1. Elevator system with at least one elevator, which has a drive device, an elevator car, an elevator mechanism for moving the elevator car in a shaft, an elevator controller (12) and a maintenance system (13) which can be connected directly or via an interface to the controller and has access to a data memory (16, 18) for the maintenance of the elevator installation, the data memory memory areas (18, 16) for predefined groups (BM, TM, AM, EM, SM) of hardware components (14) and these groups has assigned maintenance time data and at least one input or remote input device (22, 26) which enables access to at least the memory area (16) containing the time data.

2. Elevator system according to claim 1, characterized in that in the memory area (18) for the groups or in a memory area assigned to this memory area, the maintenance work associated with the different hardware groups is recorded.

3. Elevator system according to claim 1 or 2, characterized in that the maintenance system has a unit for generating time data assigned to the different memory areas.

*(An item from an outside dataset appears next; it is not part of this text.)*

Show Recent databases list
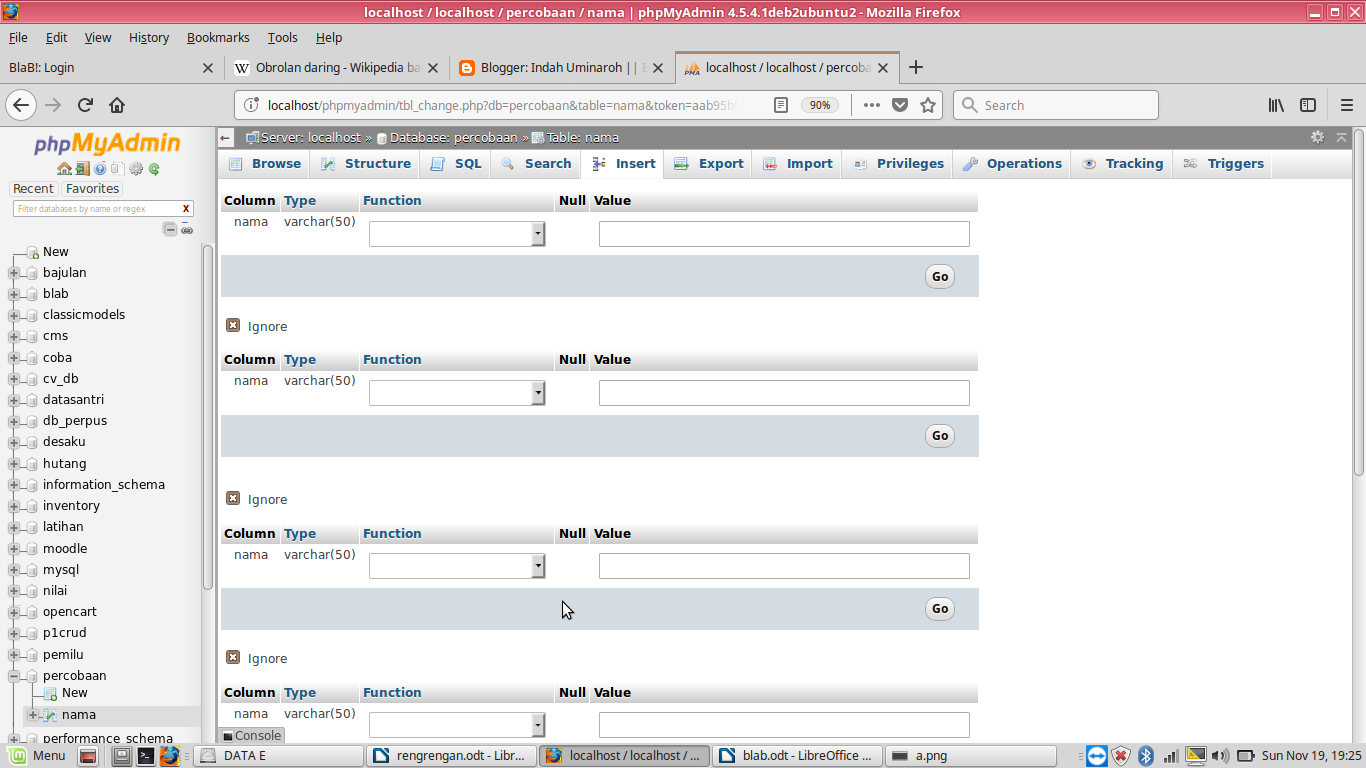 pyautogui.click(x=33, y=188)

4. Elevator system according to claim 3, characterized in that hardware components (14) of the elevator are provided with sensors that provide a signal regarding the setting and / or wear of a hardware component to the controller (12) and / or the maintenance system, and that Maintenance system (13) has a unit for shifting the time data of all groups relating to the hardware component.

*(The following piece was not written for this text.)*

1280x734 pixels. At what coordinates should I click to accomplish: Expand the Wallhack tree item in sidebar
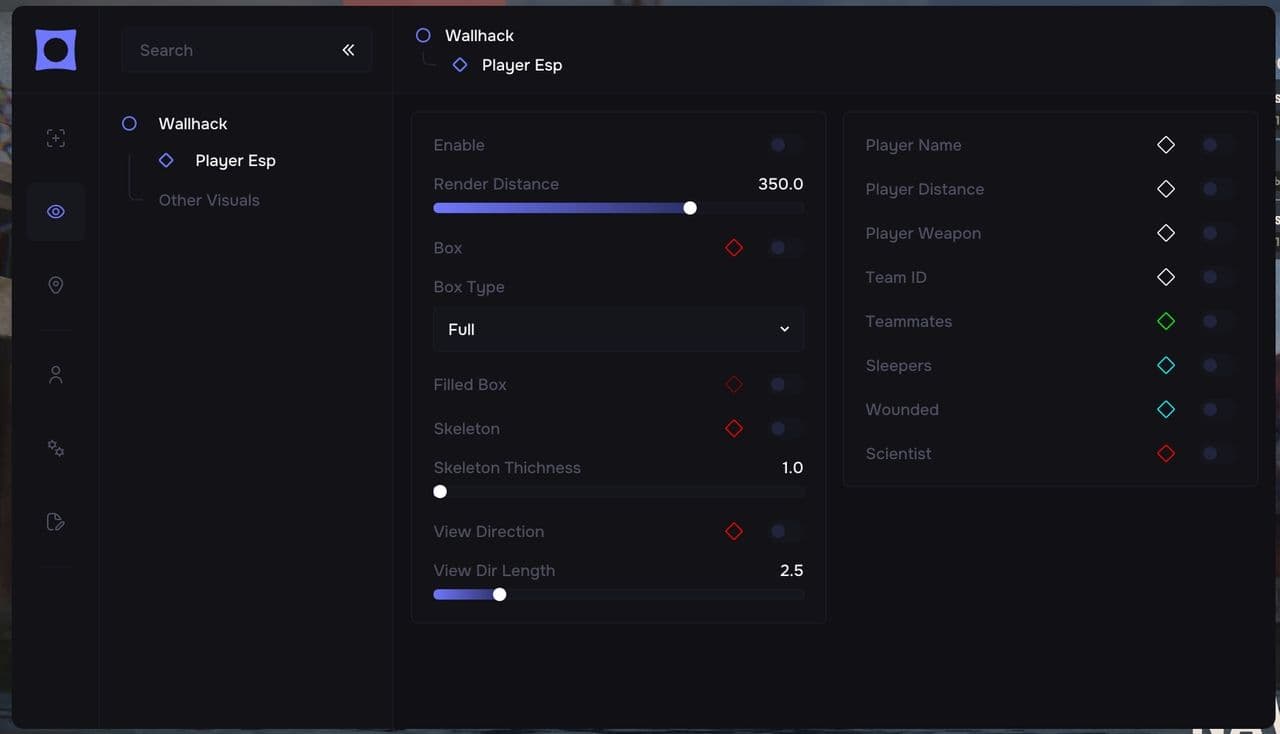[x=193, y=124]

5. Elevator system according to one of the preceding claims, characterized in that the controller (12) is provided with a remote transmission device (26) with which the data of the memory area and associated time data can be transmitted to an external reading or evaluation unit.

6. Elevator system according to one of the preceding claims, characterized in that the maintenance system (13) has a unit which provides closely consecutive time data of two groups with an identical time date.

7. Elevator system according to one of the preceding claims, characterized in that the controller (12) and / or the maintenance system (13) has a clock and a comparator which generates an alarm signal when the current time passes a time date assigned to a group without that this is reset or acknowledged.

8. Method for maintaining an elevator system with a little maintenance system having at least one data memory (16, 18)

(13) characterized in

- That hardware components with a similar maintenance requirement or spatially and / or technically linked hardware components of the elevator in groups, so-called modules (BM, TM, AM, EM, SM), are summarized, - that in a data memory (16) of a maintenance system for the elevator Group-specific maintenance plan is drawn up for the different groups

(BM, TM, AM, EM, SM) assigns specific maintenance times.

9. The method according to claim 8, characterized in that the maintenance times of the modules are changed via an input (22) or remote input device (26).

10. The method according to claim 8 or 9, characterized in that the maintenance system (13) and / or the controller (12) receives sensor signals from hardware components (14) of the elevator, whereupon at least the next time of maintenance of the group (s) containing this hardware component is changed depending on the signals.

11. The method according to any one of claims 8 to 10, characterized in that the closely timed maintenance times of two modules are combined and stored with a newly generated maintenance time.

12. The method according to any one of claims 8 to 11, characterized in that an alarm is generated by the maintenance system (13) when a maintenance time elapses without resetting or acknowledging the maintenance time.

13. The method according to any one of claims 8 to 12, characterized in that the maintenance activities specific to the groups of hardware components (BM, TM, SM, EM, AM) are stored in a memory area (18) of the maintenance system (13).